Reproduza sem alterações a parte do trecho sobre o gato Orestes e os animais na escola que vai de "Suelen Bomfim Nobre, professora" até "vida da pessoa.", incluindo essas palavras.

(Trecho selecionado)
►

Antes de fechar a escola, os professores levam Orestes para dentro do colégio. Ele dorme no corredor, em um pequeno sofá ou em caixas que as crianças da tarde fizeram para servirem de cama para o felino. É ali também que está a comida, a água e a caixa de areia. Mesmo com liberdade dentro da escola, Orestes nunca saiu dos portões do colégio. A adoção dele foi oficializada com a assinatura de um termo de compromisso, o que garante que o gatinho é de responsabilidade da direção da escola.

Ensinamentos na escola

Suelen Bomfim Nobre, professora do curso de Pedagogia da Universidade Feevale, é defensora da integração de animais ao ambiente escolar. Para ela, a prática deve ser incentivada pelas instituições de ensino pois propicia ensinamentos que aceleram o desenvolvimento social das crianças e o convívio com outras pessoas, além de aguçar a curiosidade nos primeiros anos de vida da pessoa.

“A criança que tem contato com animais tem um melhor desenvolvimento da empatia, das habilidades socioemocionais, consegue lidar melhor com o próximo e desenvolver relações interpessoais de uma maneira mais fluida. Ela precisa ter na escola a possibilidade de ter contato com animais, com plantas, com a biodiversidade como um todo. A escola se tornou um reduto, um ambiente propício para favorecer essas interações”, pontua.

A professora diz que esse entendimento é baseado em diversos estudos da área. Um deles é o trabalho feito por Richard Louv, no livro “A Última Criança na Natureza”, que reúne casos que relacionam a presença da natureza na vida das crianças ao bem-estar físico, emocional, social e acadêmico. Louv cunhou o termo Transtorno do Déficit de Natureza (TDN), ou seja: identificou o impacto negativo da “falta da natureza” na vida de crianças, em especial nas que vivem em centros urbanos. Durante anos, o pesquisador norte-americano acompanhou indivíduos desse grupo e elaborou o que pode significar a proximidade da natureza na formação do indivíduo.

“Ele sinaliza que a criança que tem contato com animais de estimação, com verde, que brinca com barro, consegue amenizar sintomas de hiperatividade, tem uma troca melhor com o outro, uma relação mais harmoniosa com os colegas e tem também menos ansiedade”, acrescenta a professora da Feevale.

Foto: Bruno Todeschini / Agencia RBS

Adotar com responsabilidade

Mauro Moreira, presidente do Conselho Regional de Medicina Veterinária (CRMV-RS), faz ponderações quanto à adoção de animais por instituições de ensino. Segundo ele, o primeiro passo ao decidir integrar um gato ou um cachorro à rotina da escola é levá-lo para avaliação de um médico veterinário: o profissional deve informar a saúde do animal, os procedimentos corretos de vacinação e indicar o tratamento adequado, caso seja necessário.

“O animal pode ter alguma doença que não se identifica na hora da adoção, ou mesmo uma zoonose (doenças infecciosas transmitidas entre animais e pessoas), como a esporotricose. O médico veterinário também faz as vacinas, o controle das pulgas, para ter a certeza que o animal pode conviver dentro da escola”, diz.

◄

(Dados fornecidos)

►

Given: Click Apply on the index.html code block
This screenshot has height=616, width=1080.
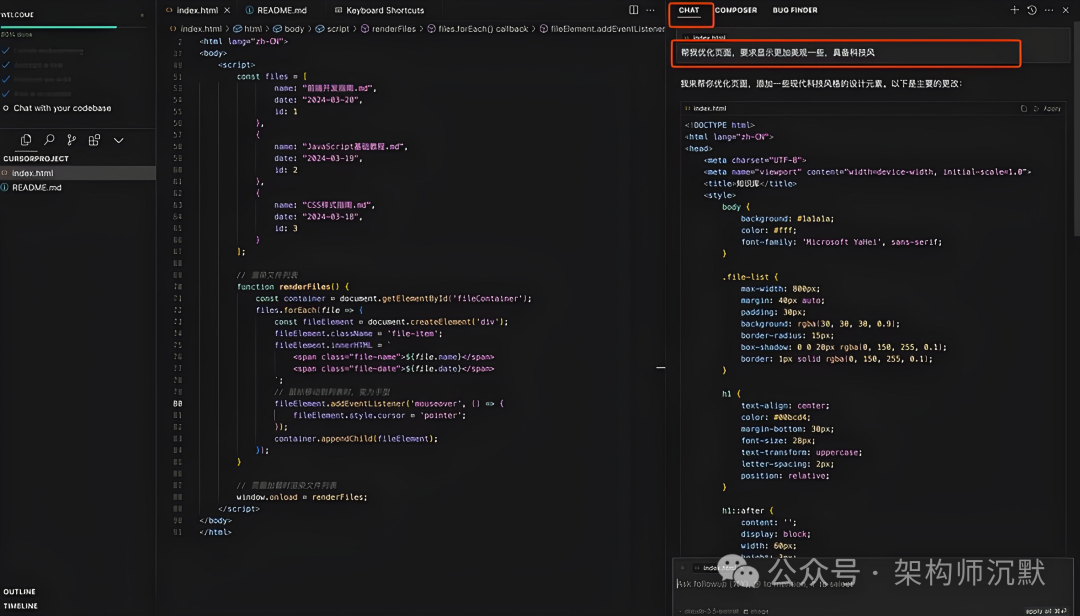Looking at the screenshot, I should (1051, 108).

◄

(Resultado abaixo)
Suelen Bomfim Nobre, professora do curso de Pedagogia da Universidade Feevale, é defensora da integração de animais ao ambiente escolar. Para ela, a prática deve ser incentivada pelas instituições de ensino pois propicia ensinamentos que aceleram o desenvolvimento social das crianças e o convívio com outras pessoas, além de aguçar a curiosidade nos primeiros anos de vida da pessoa.